-- SUPPLIED INFORMATION follows --

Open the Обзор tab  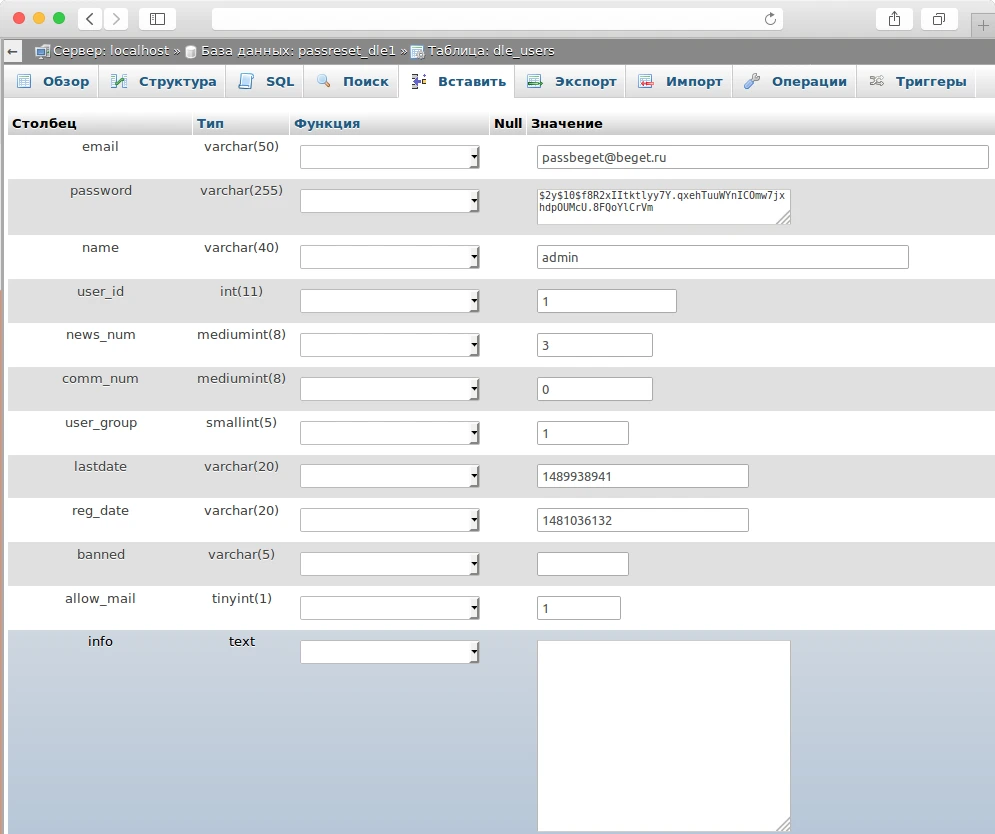point(53,82)
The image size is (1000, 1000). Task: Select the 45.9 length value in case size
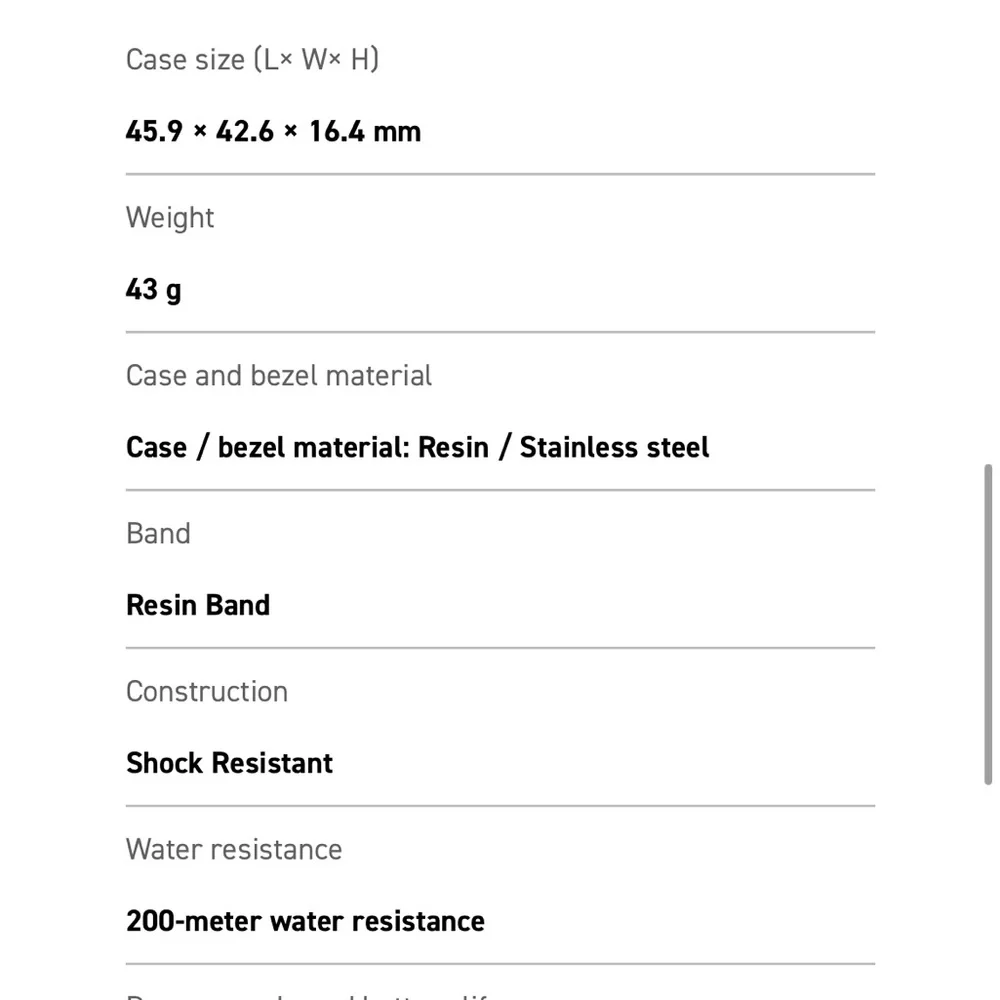(x=154, y=131)
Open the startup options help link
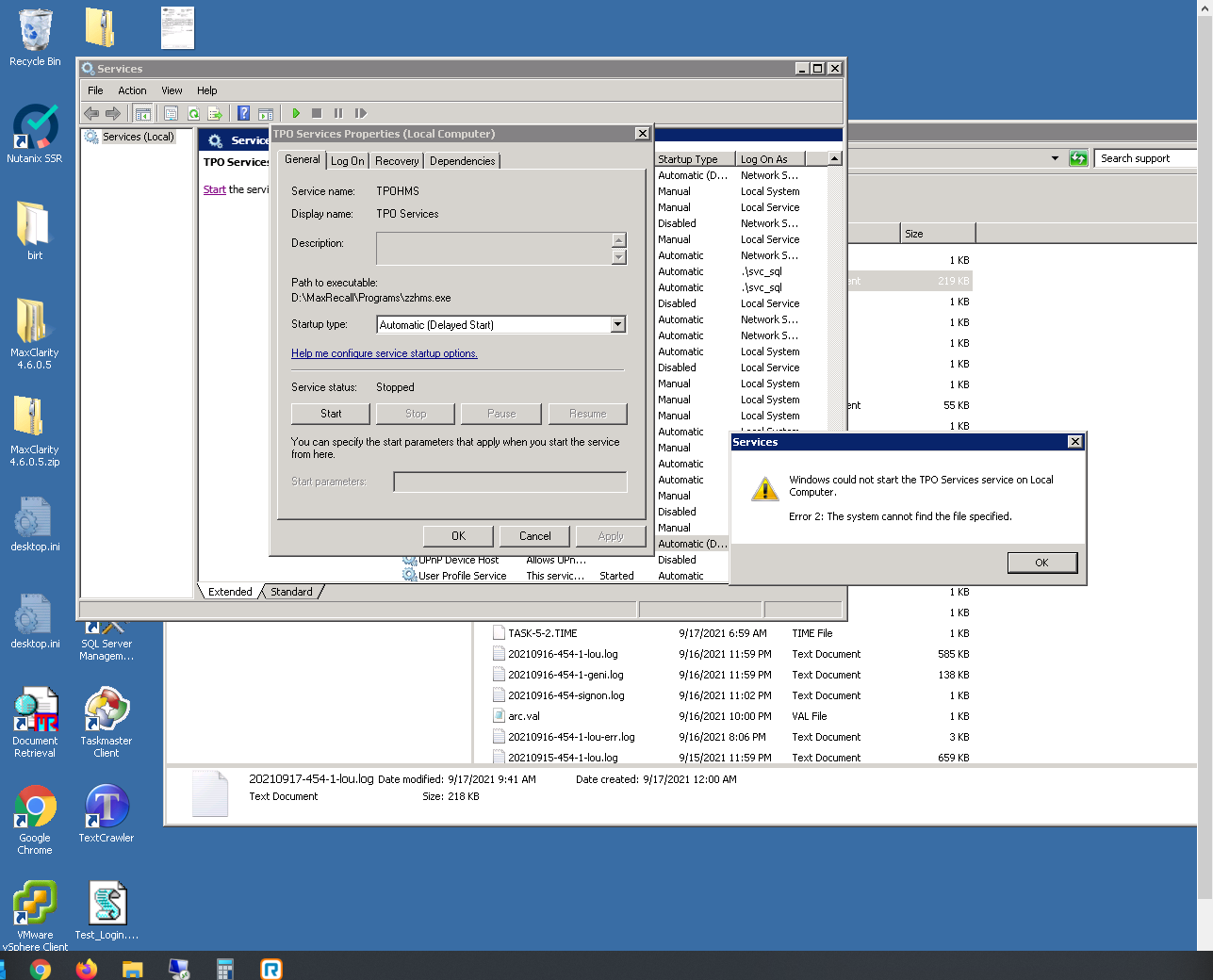 click(384, 353)

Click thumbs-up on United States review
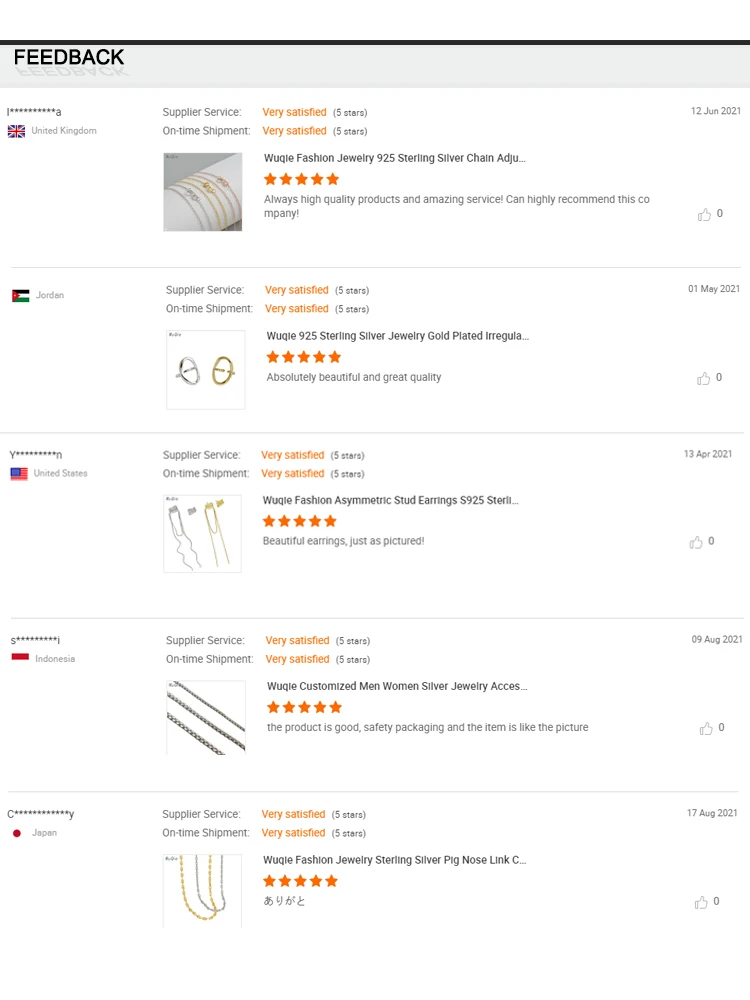pos(696,542)
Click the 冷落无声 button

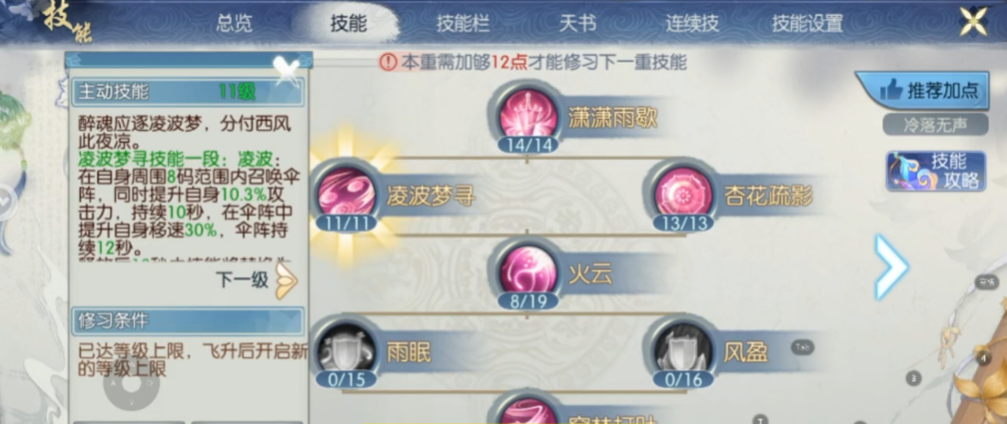point(935,124)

-- SUPPLIED INFORMATION concluded --

EXERCISE DESCRIPTION:
Could you reproduce exactly the lines running from the one with "Click thumbs-up on United States review" through the final line of the listing above, both included, and drop the pictures?

RESULT:
Click thumbs-up on United States review
pos(696,542)
Click the 冷落无声 button

point(935,124)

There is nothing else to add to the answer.